Heron Island, Great Barrier Reef, Australia

Wednesday 30 December 2009

Krakow in the snow

After the first evening, as in every home exchange, of orienting myself to someone else's way of organising their home (so many keys! no teapot! have I, the invading stranger, put the cat off its food?*) and the neighbourhood (evidently the would-be trendy/arty bit of Krakow), it snowed overnight.

Even under skies that stayed leaden-grey all day, there was a certain extra charm to seeing real snow weighing down Christmas trees and street decorations alike.

As the morning wore on, though, the mixture of slush and occasional rain made this a day for indoor sightseeing. In the Czartorysky Museum, one is introduced to a dizzying succession of Polish monarchs and marshals of the 16th-18th centuries and their various portraits, acquisitions and knick-knacks (the glory days of richly-decorated armour and sumptuous carpets and tents acquired as booty from defeating the Ottomans soon give way to more domestic goods), and then a collection of paintings, which likewise rather tails off after the mediaeval, Renaissance and the Rembrandt.

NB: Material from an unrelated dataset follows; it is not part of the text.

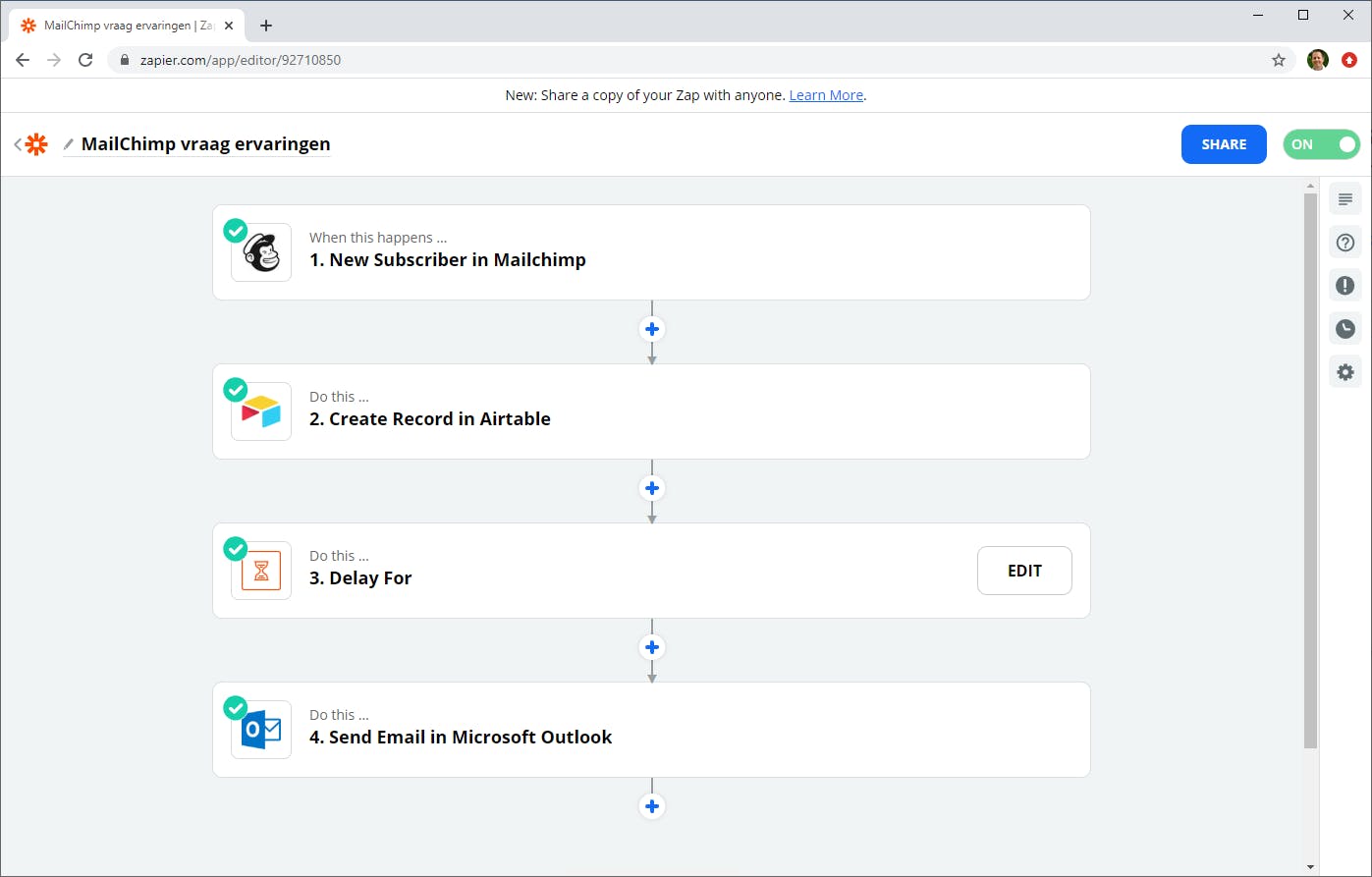
Task: Toggle the Zap ON switch off
Action: click(1321, 144)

I had lunch in a cellar which also offered a fortune-teller (no-one seemed to need her services, and she didn't seem bothered - no doubt it was no surprise to her).

In the Collegium Maius, the mediaeval base and current museum and ceremonial heart of the Jagiellonian University, not everything is mediaeval: it's the closest I shall ever come to an Oscar, and Olympic gold medal or a Nobel prize (this must be one of the few places where you can see them all in one cabinet, as they have been presented to the university by former students). The main impression, however, is of the solemnity with which great institutions like this present their history (all the more understandable here, given what's happened to Poland over the centuries); much is familiar to anyone who's seen an Oxford or Cambridge college chapel or library, but there are some really impressive examples of decorative art and craft:






























*This is a rhetorical question. There is a cat. There is food. What - by one letter - is the most economical response?